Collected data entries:

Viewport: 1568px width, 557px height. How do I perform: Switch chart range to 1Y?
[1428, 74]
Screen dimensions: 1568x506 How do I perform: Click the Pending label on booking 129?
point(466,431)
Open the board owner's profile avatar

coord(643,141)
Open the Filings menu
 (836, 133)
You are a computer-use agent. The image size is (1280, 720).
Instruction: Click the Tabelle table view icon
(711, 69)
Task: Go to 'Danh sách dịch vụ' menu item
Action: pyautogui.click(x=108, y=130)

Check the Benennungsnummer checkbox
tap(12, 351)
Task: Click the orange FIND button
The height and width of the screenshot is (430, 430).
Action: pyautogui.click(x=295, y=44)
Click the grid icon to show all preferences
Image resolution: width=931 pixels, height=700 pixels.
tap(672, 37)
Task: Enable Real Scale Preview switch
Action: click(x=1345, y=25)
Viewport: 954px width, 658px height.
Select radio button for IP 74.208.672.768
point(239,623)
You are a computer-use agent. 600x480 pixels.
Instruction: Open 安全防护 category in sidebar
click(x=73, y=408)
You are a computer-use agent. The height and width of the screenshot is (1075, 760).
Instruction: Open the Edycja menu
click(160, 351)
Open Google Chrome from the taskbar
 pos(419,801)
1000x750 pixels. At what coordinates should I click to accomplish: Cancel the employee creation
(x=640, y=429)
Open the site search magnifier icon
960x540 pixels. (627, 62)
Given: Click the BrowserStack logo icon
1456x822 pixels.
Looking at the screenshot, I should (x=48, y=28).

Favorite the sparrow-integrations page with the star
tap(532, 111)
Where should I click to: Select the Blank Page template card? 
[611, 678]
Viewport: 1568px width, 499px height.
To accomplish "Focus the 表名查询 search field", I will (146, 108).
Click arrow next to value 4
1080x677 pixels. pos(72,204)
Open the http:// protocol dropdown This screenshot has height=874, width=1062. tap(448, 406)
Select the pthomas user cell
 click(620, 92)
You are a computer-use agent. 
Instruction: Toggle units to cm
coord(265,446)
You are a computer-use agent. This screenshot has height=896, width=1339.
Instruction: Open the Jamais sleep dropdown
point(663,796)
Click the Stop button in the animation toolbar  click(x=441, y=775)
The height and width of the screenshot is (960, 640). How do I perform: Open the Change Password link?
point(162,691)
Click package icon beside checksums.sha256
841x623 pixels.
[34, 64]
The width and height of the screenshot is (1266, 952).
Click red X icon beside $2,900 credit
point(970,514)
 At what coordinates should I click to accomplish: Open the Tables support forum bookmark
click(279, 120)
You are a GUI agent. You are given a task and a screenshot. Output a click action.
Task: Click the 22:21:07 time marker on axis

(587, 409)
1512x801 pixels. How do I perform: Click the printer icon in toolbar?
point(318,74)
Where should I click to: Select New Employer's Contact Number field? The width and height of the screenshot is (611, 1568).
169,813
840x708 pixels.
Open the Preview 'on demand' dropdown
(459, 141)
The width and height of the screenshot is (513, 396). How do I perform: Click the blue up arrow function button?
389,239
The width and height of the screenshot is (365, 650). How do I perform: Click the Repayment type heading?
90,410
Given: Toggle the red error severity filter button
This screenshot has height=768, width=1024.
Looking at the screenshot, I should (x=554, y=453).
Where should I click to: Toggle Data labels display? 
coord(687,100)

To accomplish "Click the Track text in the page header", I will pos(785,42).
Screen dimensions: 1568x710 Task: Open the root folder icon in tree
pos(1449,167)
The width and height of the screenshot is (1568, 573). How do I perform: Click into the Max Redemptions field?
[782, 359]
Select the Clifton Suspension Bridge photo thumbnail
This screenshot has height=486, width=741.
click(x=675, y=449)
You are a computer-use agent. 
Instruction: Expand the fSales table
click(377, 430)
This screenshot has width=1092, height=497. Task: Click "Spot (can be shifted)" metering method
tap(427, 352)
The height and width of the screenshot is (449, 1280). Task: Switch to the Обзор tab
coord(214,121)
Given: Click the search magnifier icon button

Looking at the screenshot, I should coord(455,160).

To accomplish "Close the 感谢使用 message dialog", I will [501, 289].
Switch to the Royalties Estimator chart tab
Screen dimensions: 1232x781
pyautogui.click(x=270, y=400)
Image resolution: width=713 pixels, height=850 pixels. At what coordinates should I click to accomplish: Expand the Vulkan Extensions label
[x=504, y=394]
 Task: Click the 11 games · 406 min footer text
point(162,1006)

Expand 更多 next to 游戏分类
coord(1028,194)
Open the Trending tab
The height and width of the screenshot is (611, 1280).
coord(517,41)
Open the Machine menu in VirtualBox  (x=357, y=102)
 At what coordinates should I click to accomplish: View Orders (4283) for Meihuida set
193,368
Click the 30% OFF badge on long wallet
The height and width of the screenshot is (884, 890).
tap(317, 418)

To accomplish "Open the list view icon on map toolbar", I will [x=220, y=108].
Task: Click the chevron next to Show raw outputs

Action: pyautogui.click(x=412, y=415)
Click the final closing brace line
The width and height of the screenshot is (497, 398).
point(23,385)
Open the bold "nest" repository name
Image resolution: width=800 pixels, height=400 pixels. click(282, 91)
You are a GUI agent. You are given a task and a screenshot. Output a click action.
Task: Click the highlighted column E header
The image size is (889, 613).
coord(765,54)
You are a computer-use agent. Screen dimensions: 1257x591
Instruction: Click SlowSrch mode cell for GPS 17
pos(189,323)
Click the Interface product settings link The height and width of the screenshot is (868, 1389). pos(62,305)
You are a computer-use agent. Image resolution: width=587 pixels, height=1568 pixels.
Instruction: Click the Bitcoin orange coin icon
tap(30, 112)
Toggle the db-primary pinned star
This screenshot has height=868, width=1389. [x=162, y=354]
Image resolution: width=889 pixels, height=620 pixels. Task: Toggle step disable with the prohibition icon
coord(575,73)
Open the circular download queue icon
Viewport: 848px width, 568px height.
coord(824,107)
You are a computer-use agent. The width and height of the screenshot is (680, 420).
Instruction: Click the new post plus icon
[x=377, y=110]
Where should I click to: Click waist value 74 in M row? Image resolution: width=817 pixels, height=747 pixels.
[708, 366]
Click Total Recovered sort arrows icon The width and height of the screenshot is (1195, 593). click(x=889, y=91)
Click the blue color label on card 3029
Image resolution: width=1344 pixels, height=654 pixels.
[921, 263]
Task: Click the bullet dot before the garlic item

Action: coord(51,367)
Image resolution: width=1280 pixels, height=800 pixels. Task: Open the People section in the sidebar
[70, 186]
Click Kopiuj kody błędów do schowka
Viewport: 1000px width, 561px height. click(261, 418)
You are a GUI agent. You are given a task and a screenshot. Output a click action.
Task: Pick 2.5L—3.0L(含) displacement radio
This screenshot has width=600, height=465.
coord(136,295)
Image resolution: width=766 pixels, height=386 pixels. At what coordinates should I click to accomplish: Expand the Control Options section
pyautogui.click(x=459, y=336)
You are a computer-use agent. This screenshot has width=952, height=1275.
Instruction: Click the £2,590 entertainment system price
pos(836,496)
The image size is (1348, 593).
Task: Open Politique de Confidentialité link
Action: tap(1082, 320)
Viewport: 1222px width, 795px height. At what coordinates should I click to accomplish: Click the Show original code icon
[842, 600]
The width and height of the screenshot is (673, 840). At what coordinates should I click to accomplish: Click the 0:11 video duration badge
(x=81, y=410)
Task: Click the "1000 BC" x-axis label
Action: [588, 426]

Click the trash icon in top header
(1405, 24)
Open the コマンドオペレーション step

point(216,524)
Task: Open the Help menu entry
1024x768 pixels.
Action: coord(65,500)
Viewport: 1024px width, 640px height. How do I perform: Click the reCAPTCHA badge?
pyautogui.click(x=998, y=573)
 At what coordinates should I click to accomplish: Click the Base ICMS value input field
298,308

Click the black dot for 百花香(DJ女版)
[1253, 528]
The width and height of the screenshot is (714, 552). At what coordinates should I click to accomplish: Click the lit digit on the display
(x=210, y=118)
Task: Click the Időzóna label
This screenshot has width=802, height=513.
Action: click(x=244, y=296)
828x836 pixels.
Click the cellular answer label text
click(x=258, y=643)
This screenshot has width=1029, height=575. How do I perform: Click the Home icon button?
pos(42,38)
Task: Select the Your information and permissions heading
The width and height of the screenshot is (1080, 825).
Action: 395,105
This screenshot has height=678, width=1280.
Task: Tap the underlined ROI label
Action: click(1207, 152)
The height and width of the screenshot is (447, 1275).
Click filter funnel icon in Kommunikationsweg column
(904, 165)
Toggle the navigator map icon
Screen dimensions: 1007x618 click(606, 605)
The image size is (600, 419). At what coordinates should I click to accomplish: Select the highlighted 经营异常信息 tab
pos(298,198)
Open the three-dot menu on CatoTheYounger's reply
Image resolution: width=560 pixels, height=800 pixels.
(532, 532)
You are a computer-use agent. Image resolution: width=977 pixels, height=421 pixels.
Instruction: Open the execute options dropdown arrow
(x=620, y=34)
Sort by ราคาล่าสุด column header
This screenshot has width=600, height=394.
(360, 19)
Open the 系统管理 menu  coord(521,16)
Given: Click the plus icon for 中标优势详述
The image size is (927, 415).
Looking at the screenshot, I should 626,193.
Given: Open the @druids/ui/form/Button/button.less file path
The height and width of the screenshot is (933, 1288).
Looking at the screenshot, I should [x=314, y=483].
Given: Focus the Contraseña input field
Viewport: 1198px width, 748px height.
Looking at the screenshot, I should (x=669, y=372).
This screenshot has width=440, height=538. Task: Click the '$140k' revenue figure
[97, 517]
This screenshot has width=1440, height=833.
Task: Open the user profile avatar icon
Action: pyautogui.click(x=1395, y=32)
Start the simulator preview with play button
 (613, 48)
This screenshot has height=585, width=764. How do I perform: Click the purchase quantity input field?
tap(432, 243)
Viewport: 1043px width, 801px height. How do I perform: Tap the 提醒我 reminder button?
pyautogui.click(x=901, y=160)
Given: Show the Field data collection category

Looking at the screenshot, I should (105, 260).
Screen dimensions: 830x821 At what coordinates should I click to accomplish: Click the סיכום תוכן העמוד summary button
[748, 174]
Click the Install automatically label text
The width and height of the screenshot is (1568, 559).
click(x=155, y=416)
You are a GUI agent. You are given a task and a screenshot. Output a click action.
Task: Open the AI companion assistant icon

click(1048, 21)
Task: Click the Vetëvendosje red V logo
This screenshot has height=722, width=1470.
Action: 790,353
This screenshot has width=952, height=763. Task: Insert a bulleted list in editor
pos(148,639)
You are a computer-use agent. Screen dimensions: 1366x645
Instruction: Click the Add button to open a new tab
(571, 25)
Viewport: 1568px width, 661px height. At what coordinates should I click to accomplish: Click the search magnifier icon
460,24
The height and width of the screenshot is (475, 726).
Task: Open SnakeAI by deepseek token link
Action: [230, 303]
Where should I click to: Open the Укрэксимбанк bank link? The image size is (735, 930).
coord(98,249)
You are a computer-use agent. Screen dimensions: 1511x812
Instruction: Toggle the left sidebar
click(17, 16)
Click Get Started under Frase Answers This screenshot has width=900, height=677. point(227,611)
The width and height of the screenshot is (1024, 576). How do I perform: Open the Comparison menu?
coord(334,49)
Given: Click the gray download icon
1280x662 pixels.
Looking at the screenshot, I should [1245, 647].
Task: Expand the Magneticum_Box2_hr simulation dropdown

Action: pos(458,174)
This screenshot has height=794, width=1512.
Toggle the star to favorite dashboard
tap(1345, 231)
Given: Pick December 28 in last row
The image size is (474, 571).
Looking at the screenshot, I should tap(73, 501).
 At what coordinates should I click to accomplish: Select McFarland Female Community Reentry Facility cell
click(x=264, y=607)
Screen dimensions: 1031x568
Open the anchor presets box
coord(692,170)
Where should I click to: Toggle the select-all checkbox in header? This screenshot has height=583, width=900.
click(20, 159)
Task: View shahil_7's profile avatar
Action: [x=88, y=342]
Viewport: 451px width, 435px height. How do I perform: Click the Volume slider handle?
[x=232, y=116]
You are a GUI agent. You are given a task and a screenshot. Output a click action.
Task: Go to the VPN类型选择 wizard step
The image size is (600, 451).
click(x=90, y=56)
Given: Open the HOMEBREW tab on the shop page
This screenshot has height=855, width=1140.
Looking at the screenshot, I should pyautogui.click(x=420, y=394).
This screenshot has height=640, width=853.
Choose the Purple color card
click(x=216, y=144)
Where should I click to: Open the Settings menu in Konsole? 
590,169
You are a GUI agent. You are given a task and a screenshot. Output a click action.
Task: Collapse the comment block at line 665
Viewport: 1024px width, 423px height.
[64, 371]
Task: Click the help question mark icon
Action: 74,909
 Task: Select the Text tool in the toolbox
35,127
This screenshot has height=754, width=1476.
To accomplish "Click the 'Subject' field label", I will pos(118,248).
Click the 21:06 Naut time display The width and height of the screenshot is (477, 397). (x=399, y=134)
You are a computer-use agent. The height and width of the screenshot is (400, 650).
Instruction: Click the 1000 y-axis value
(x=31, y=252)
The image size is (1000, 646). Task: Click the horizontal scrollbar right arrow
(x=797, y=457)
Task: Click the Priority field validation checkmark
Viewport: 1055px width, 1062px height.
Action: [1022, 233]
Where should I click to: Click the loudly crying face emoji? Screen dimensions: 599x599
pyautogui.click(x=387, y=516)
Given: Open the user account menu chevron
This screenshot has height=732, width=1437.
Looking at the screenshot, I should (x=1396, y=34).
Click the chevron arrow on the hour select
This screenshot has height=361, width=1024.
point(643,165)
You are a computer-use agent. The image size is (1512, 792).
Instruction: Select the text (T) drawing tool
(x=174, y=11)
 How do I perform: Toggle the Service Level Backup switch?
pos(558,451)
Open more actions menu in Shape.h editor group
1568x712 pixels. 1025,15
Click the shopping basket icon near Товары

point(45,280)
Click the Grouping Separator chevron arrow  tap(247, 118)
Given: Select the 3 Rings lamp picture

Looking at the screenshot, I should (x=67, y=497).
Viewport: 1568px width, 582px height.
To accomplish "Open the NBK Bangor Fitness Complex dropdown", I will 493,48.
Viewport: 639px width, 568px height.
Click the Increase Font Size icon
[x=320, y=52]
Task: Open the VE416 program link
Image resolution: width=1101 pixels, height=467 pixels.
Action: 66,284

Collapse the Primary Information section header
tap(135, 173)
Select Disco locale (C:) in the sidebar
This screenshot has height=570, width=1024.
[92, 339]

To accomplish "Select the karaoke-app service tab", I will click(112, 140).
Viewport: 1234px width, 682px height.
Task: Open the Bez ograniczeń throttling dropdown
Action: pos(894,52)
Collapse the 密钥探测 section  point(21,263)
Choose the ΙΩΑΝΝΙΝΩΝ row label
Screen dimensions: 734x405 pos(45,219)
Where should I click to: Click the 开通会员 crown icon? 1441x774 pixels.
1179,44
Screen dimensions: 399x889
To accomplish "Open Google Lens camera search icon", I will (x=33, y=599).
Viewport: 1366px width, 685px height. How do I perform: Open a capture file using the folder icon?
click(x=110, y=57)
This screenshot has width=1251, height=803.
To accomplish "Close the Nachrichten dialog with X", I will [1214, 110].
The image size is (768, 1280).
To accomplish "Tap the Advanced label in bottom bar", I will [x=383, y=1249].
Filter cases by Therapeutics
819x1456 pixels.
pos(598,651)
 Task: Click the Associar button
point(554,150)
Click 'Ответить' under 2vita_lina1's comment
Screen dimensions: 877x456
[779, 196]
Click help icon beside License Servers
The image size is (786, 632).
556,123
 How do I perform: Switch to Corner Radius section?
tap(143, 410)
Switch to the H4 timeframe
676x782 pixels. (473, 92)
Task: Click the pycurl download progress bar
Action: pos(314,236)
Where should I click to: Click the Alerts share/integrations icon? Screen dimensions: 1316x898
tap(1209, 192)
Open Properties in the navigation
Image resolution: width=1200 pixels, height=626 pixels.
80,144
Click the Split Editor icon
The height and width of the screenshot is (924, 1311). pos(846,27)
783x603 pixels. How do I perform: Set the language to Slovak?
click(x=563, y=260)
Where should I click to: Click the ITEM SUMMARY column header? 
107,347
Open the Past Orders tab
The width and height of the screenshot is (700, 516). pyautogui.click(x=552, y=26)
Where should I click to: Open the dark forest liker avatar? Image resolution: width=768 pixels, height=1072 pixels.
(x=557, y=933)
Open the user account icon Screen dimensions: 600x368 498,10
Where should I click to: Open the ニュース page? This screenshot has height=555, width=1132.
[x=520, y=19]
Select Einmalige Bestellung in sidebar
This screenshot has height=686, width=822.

What to work on – If a line comes after the one that contains "Viewport: 954px width, 658px height.", leave it out; return every line of the entries up to that point exactly, starting with the first, with that line included.

Response box –
Viewport: 1568px width, 557px height. How do I perform: Switch chart range to 1Y?
[1428, 74]
Screen dimensions: 1568x506 How do I perform: Click the Pending label on booking 129?
point(466,431)
Open the board owner's profile avatar

coord(643,141)
Open the Filings menu
 (836, 133)
You are a computer-use agent. The image size is (1280, 720).
Instruction: Click the Tabelle table view icon
(711, 69)
Task: Go to 'Danh sách dịch vụ' menu item
Action: pyautogui.click(x=108, y=130)

Check the Benennungsnummer checkbox
tap(12, 351)
Task: Click the orange FIND button
The height and width of the screenshot is (430, 430).
Action: pyautogui.click(x=295, y=44)
Click the grid icon to show all preferences
Image resolution: width=931 pixels, height=700 pixels.
tap(672, 37)
Task: Enable Real Scale Preview switch
Action: click(x=1345, y=25)
Viewport: 954px width, 658px height.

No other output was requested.